→ WHAT YOU HAVE TO DO:
What lines in the following entries hold the word "products"? Copy each one.

━━━━

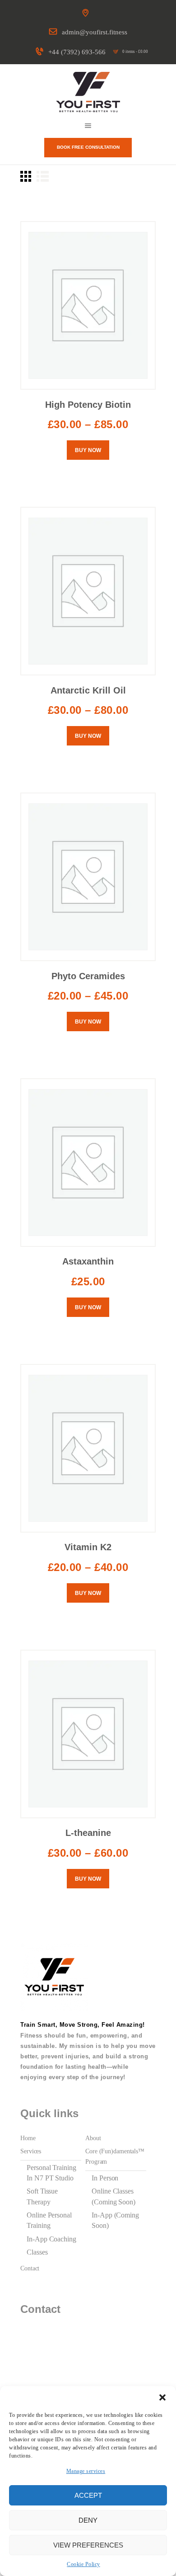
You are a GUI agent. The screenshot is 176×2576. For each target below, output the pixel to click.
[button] (162, 2397)
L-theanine (88, 1833)
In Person (105, 2178)
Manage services (86, 2471)
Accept (88, 2495)
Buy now (88, 450)
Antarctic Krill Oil (88, 690)
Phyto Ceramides (88, 976)
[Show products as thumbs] (26, 176)
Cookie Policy (83, 2564)
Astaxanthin (88, 1261)
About (93, 2138)
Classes (37, 2252)
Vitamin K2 (88, 1547)
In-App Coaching (51, 2239)
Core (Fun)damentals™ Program (114, 2156)
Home (28, 2138)
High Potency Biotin (88, 405)
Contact (29, 2268)
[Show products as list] (43, 176)
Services (30, 2151)
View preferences (88, 2545)
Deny (88, 2520)
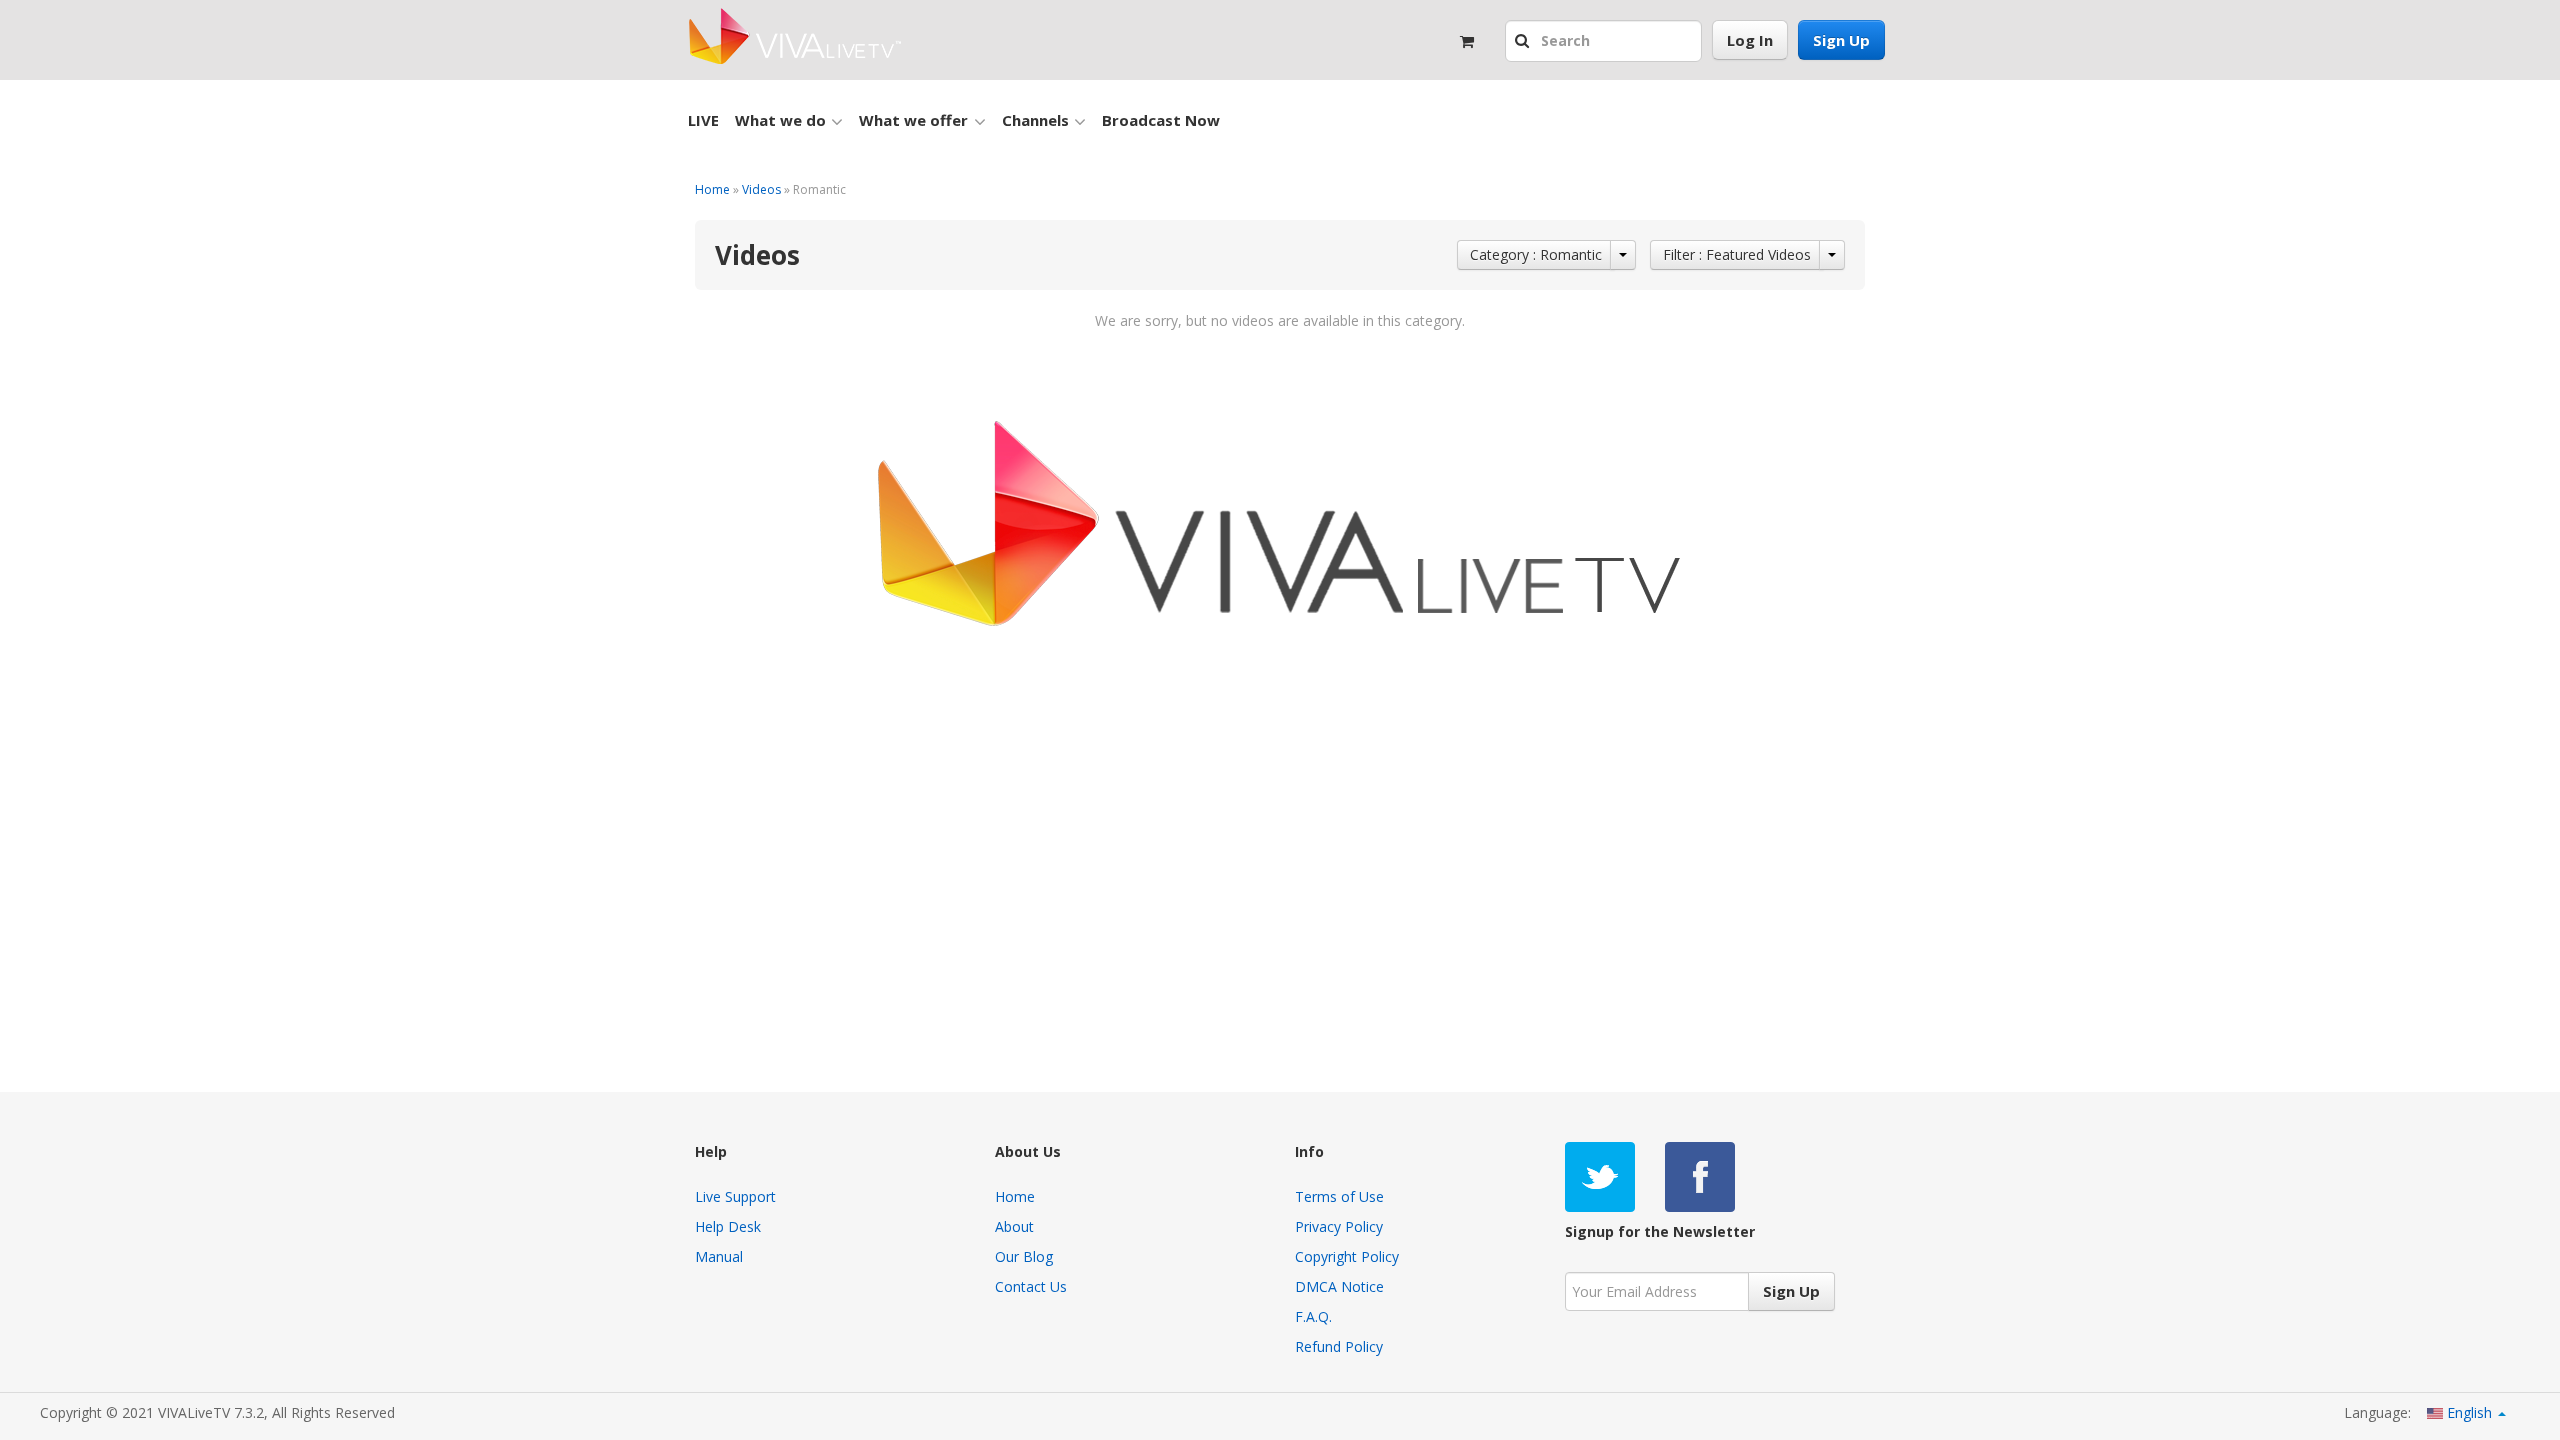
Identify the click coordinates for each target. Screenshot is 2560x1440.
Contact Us (1031, 1286)
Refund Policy (1339, 1346)
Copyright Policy (1347, 1256)
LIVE (703, 120)
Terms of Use (1339, 1196)
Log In (1750, 40)
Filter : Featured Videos (1737, 254)
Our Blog (1024, 1256)
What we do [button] (780, 120)
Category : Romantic (1536, 254)
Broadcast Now (1161, 120)
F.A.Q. (1313, 1316)
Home (712, 189)
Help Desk (728, 1226)
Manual (719, 1256)
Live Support (735, 1196)
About (1014, 1226)
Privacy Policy (1339, 1226)
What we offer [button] (913, 120)
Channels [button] (1035, 120)
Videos (761, 189)
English (2469, 1412)
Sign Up (1841, 40)
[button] (1524, 42)
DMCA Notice (1339, 1286)
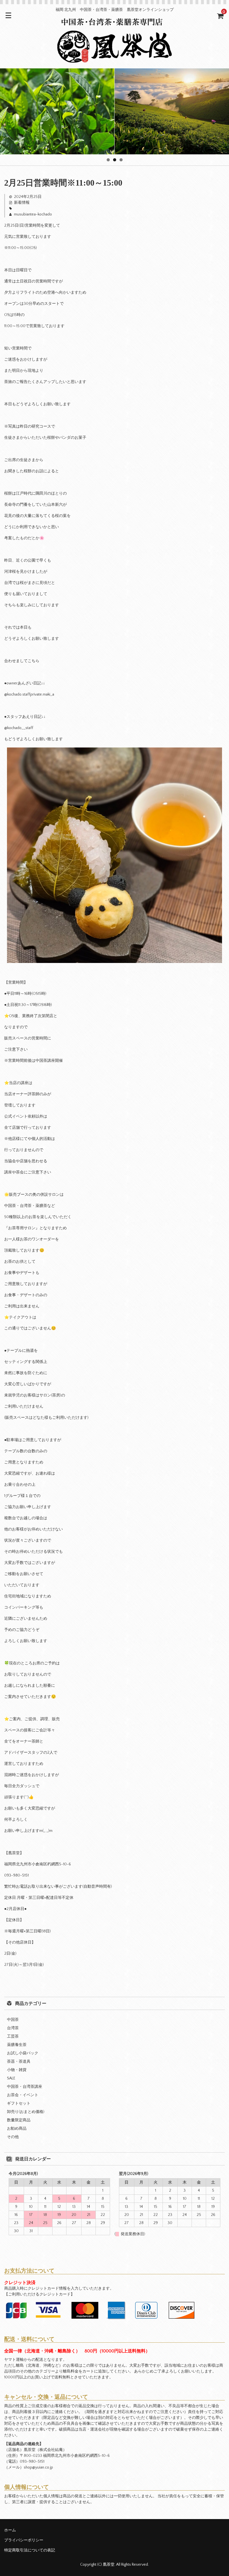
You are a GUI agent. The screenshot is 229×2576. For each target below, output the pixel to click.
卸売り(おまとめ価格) (25, 2112)
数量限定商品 (18, 2120)
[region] (114, 111)
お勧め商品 (17, 2128)
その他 (13, 2137)
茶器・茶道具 (18, 2061)
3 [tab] (121, 159)
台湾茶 (13, 2028)
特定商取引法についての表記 (29, 2550)
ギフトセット (18, 2103)
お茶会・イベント (22, 2095)
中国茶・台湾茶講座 (24, 2086)
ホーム (10, 2530)
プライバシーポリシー (23, 2540)
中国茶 (13, 2019)
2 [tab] (114, 159)
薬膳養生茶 (17, 2045)
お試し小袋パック (22, 2053)
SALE (11, 2078)
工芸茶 (13, 2036)
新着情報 (22, 202)
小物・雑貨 (17, 2070)
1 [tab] (108, 159)
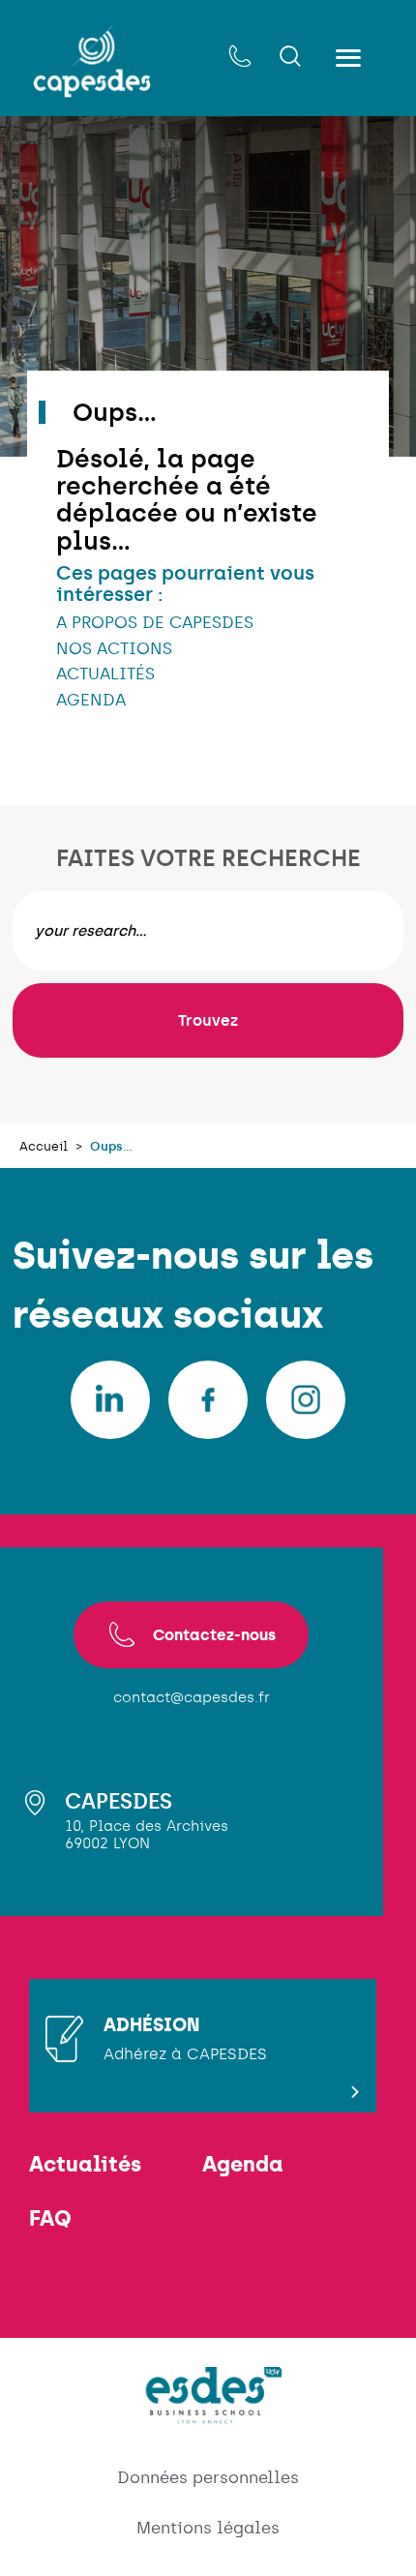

━━━━

→ TASK ANSWER:
[Show products as thumbs] (26, 176)
[Show products as list] (43, 176)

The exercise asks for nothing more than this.